» What to do
Restate each entry below exactly; pictures stay out of the copy.

» Provided records

┌──

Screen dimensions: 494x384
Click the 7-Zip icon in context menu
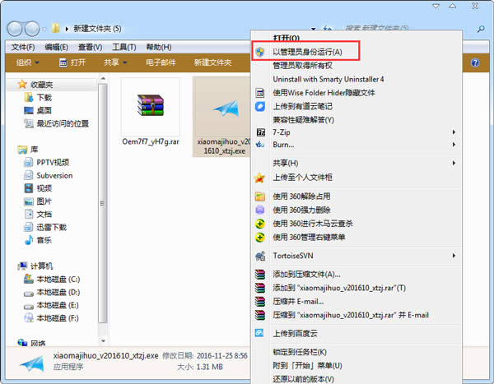pos(260,132)
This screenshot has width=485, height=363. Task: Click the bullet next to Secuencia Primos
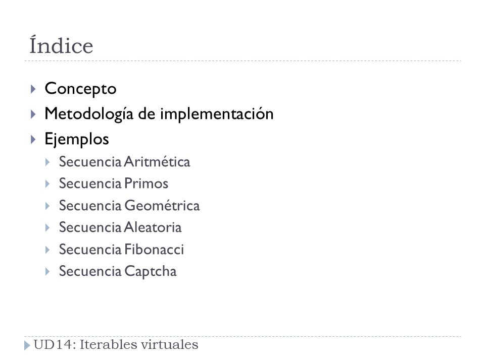47,185
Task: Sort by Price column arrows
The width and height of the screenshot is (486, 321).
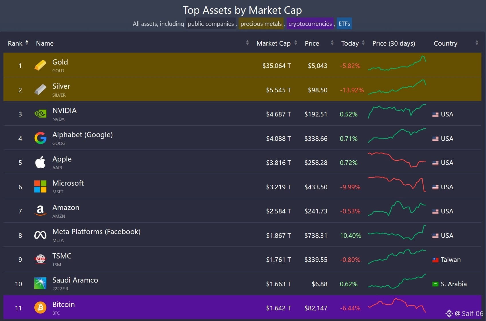Action: tap(332, 43)
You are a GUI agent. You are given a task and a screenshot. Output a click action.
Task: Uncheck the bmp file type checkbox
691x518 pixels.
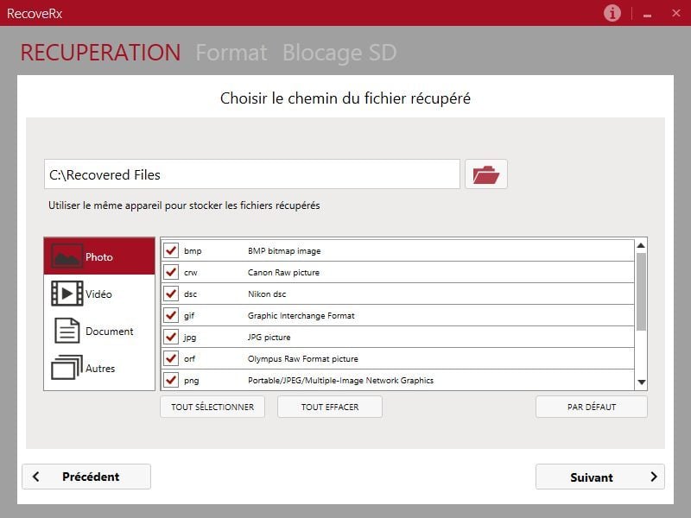(x=171, y=250)
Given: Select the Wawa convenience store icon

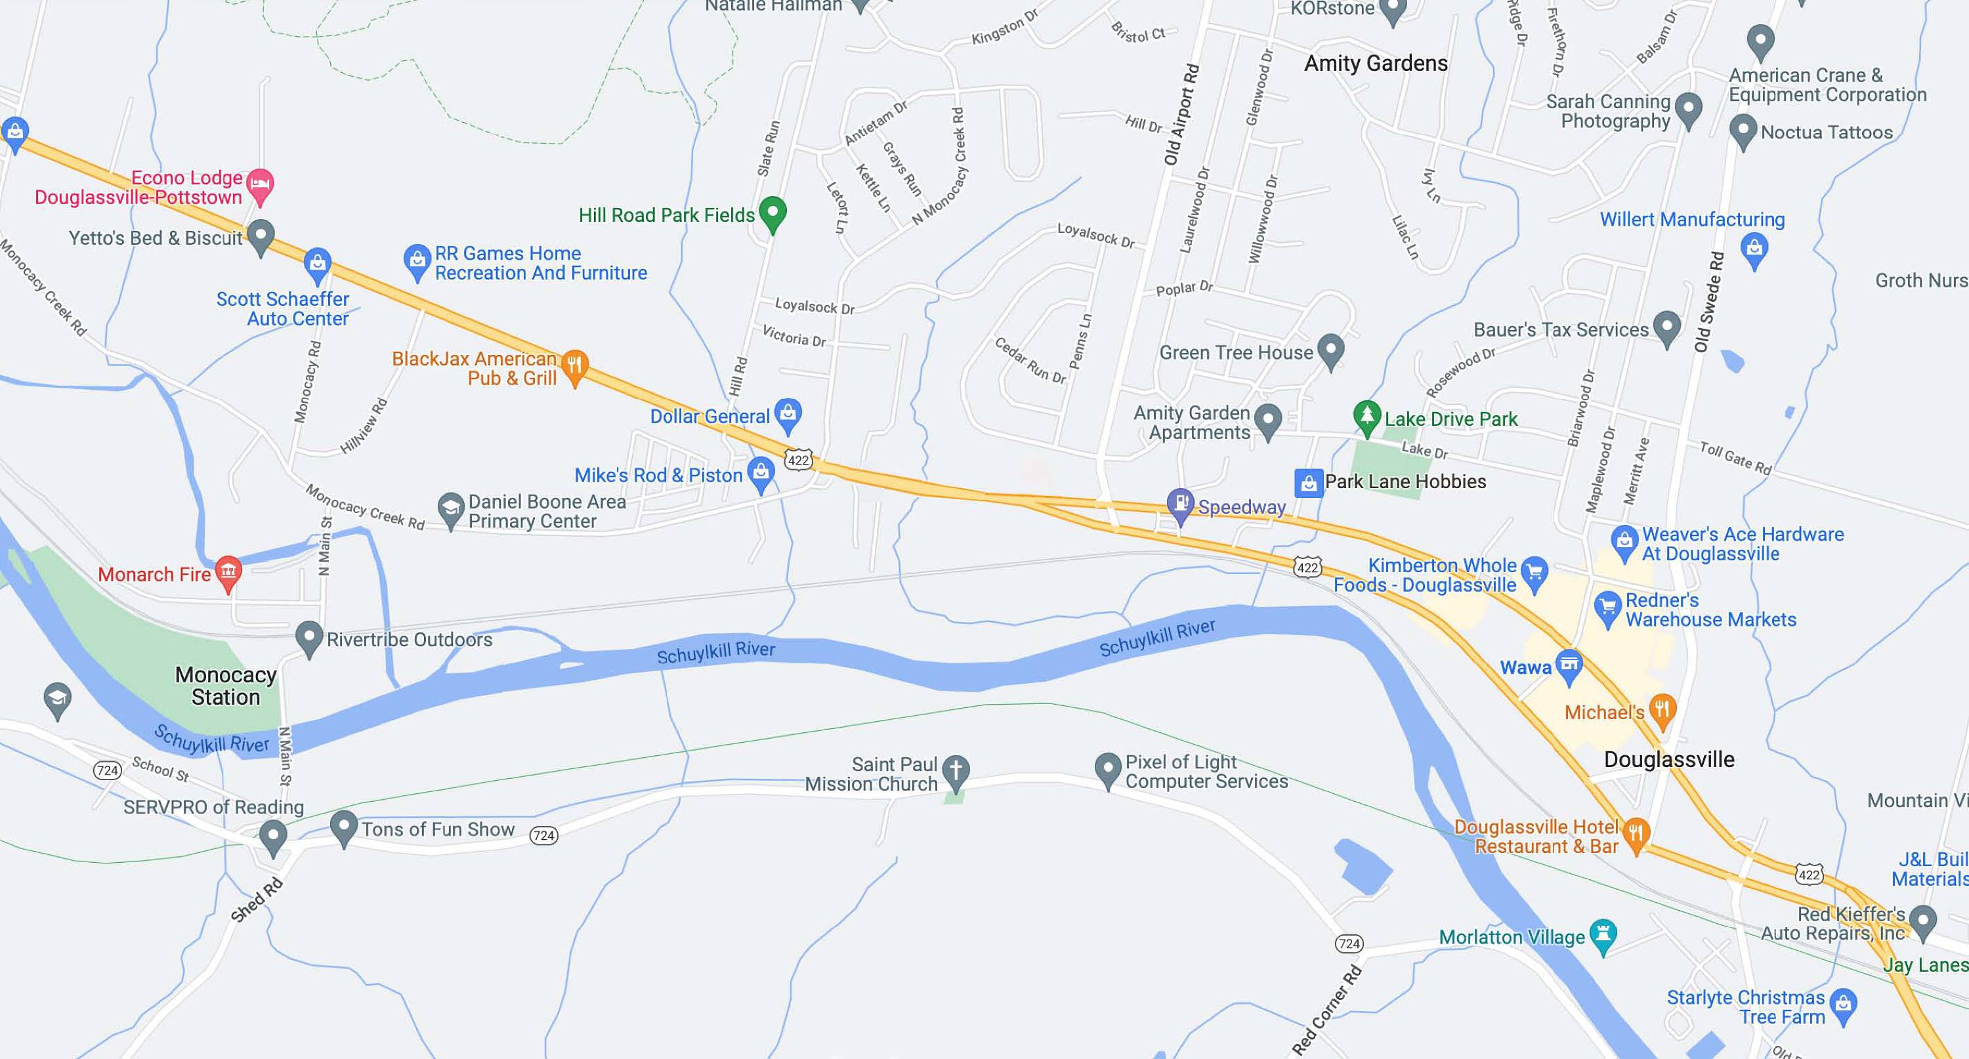Looking at the screenshot, I should [x=1569, y=666].
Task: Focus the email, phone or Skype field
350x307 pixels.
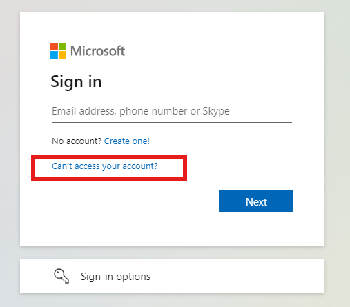Action: (x=172, y=112)
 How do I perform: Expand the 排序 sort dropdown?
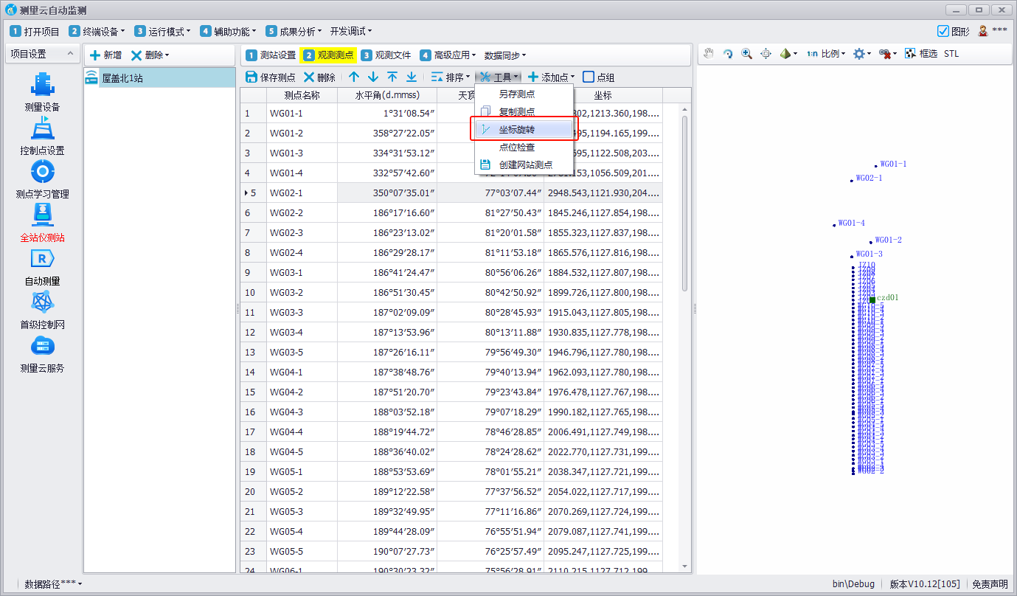[450, 77]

└──

» Solution for this exercise
Screen dimensions: 494x384
Click the 7-Zip icon in context menu
pos(260,132)
This screenshot has width=485, height=363. Task: Click the bullet next to Secuencia Primos
47,185
Task: Sort by Price column arrows
The width and height of the screenshot is (486, 321).
Action: tap(332, 43)
You are a GUI agent. You are given a task and a screenshot. Output a click action.
Task: Uncheck the bmp file type checkbox
691x518 pixels.
(x=171, y=250)
Given: Select the Wawa convenience store icon

Looking at the screenshot, I should [x=1569, y=666].
Task: Focus the email, phone or Skype field
350x307 pixels.
Action: (x=172, y=112)
 How do I perform: Expand the 排序 sort dropdown?
[450, 77]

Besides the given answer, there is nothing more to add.